### WORK TASK
The task for the listing below is to write out exactly the lines starting at the one containing "Task: Click the search magnifier icon" and ending at the one containing "Select option D", both included. Pictures are to be omitted.
[DATA FOR THIS TASK — start]
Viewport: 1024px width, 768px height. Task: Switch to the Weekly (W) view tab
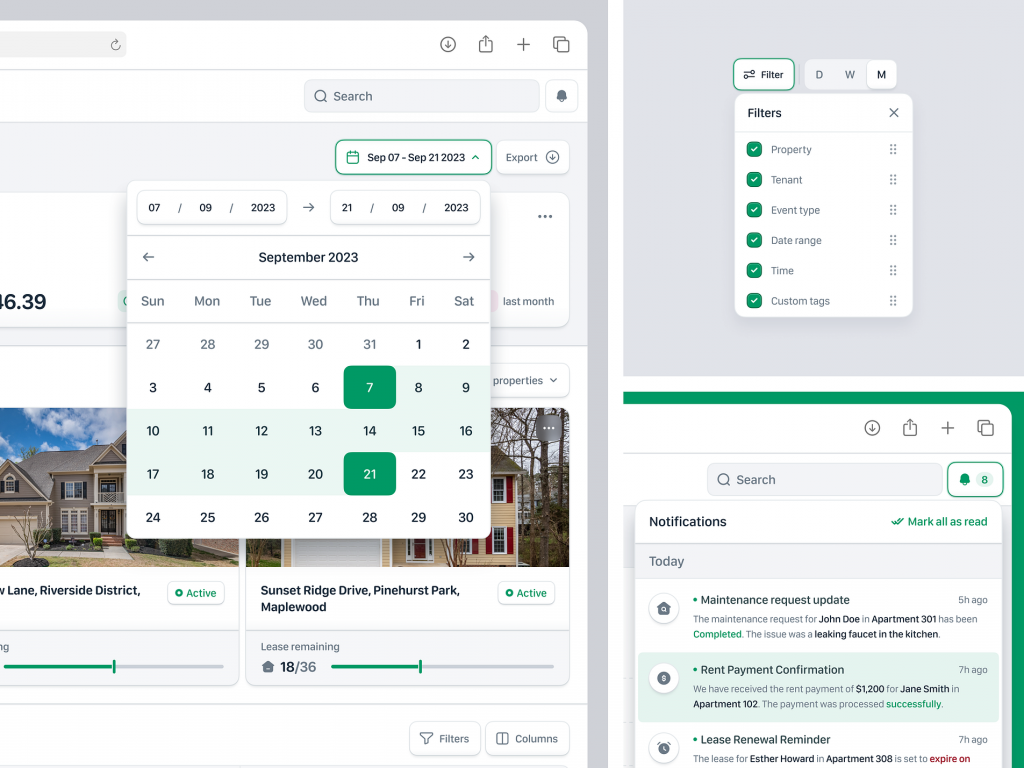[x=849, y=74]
[DATA FOR THIS TASK — finish]
[DATA FOR THIS TASK — start]
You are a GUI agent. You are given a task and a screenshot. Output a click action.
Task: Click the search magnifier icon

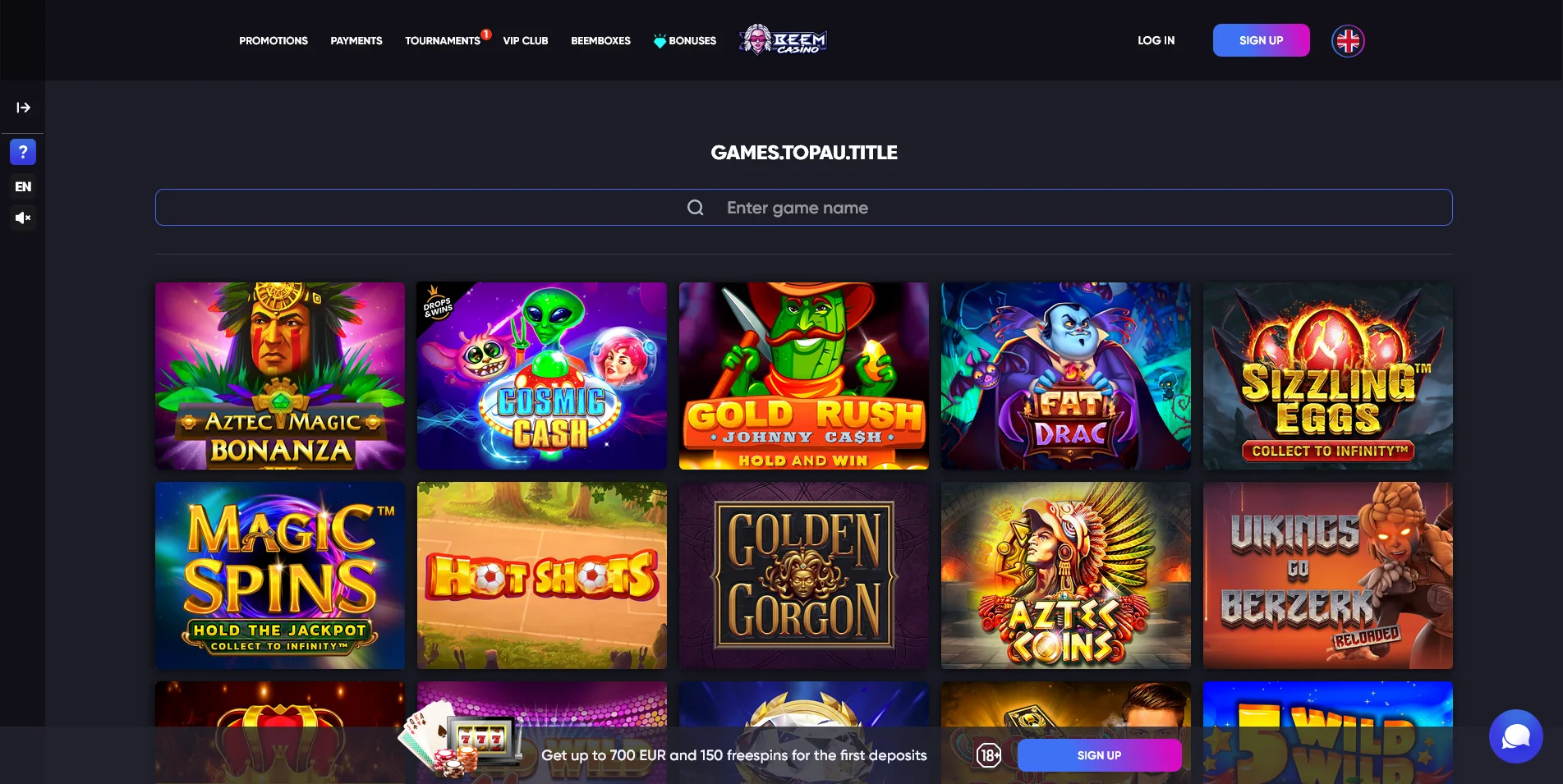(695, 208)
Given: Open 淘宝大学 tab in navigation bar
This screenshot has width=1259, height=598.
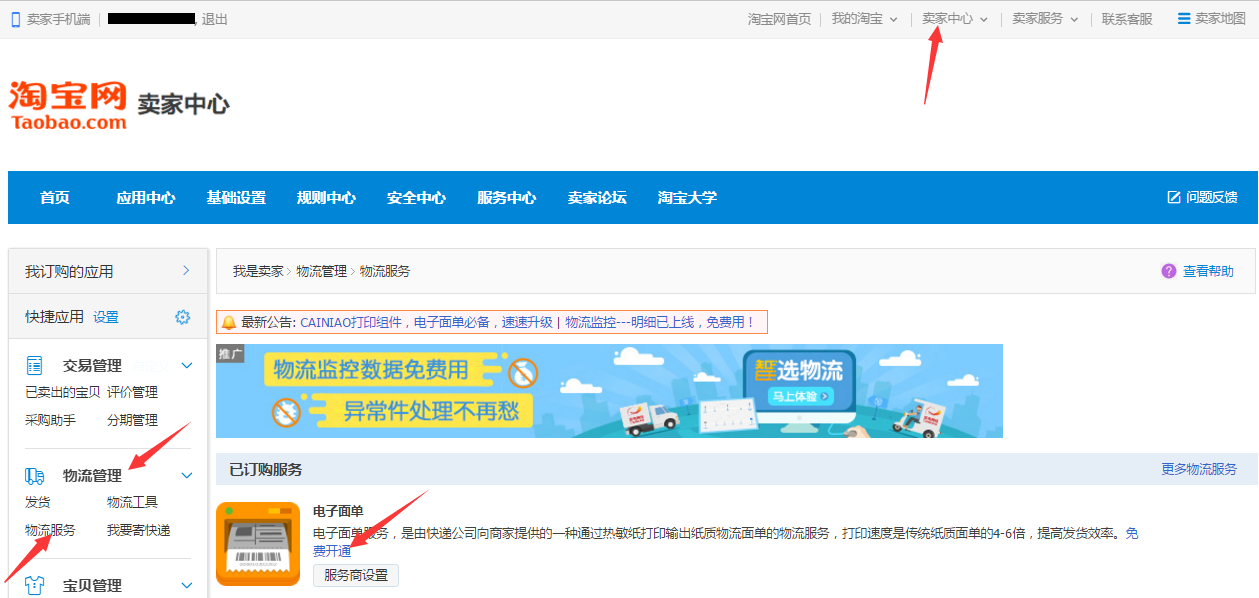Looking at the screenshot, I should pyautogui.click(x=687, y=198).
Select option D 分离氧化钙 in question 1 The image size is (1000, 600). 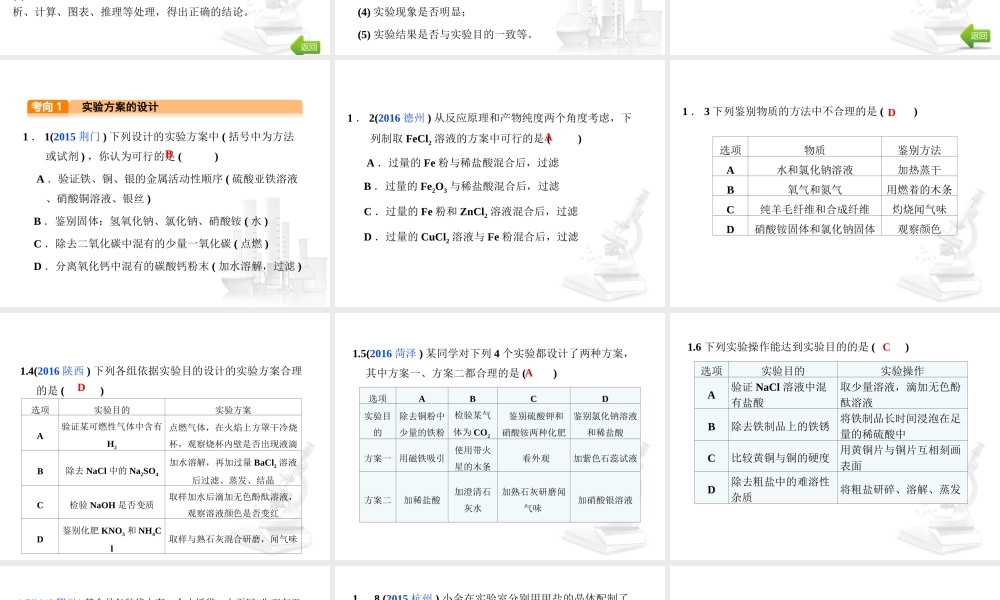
[DATA FOR THIS TASK — finish]
[DATA FOR THIS TASK — start]
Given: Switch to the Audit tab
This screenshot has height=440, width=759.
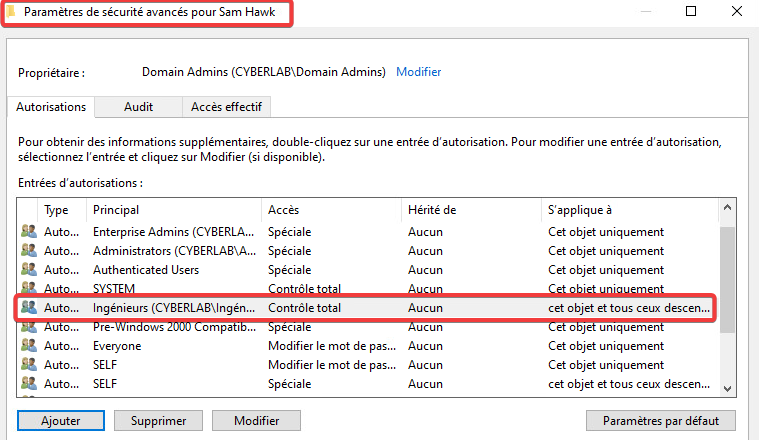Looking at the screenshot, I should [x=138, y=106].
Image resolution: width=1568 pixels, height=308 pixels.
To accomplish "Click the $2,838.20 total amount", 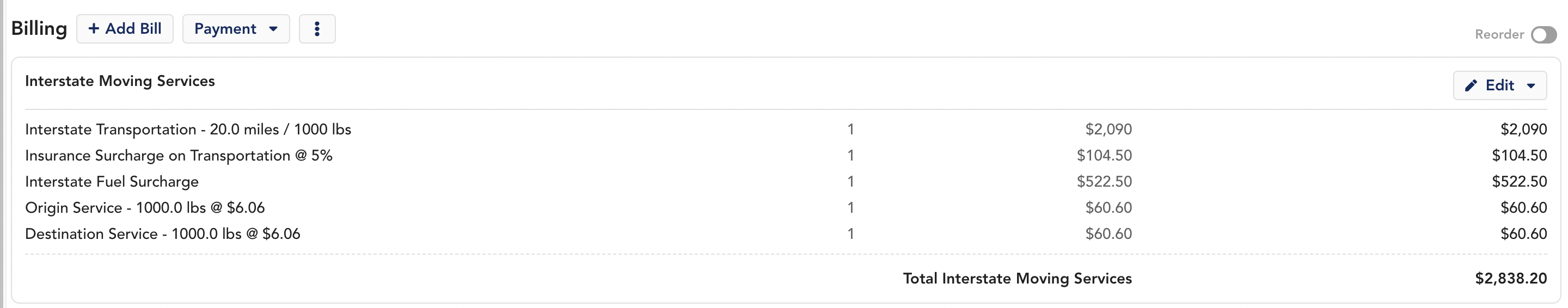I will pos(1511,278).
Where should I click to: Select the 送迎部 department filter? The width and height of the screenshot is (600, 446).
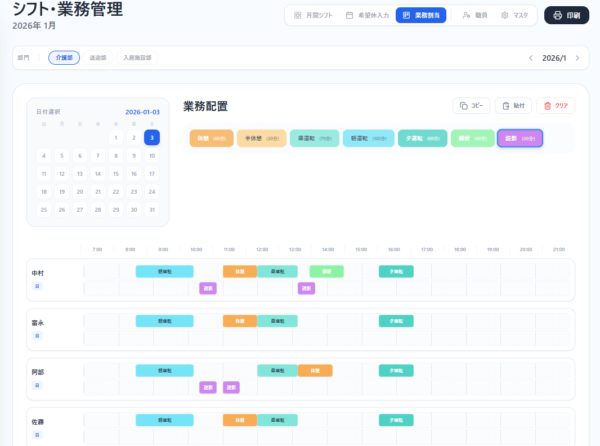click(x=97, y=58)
[DATA FOR THIS TASK — finish]
### EXPECTED ANSWER
Task: Click the search magnifier icon

(695, 208)
Given: Open 淘宝大学 tab in navigation bar
This screenshot has width=1259, height=598.
Looking at the screenshot, I should pyautogui.click(x=687, y=198).
Select option D 分离氧化钙 in question 1 The image size is (1000, 600). 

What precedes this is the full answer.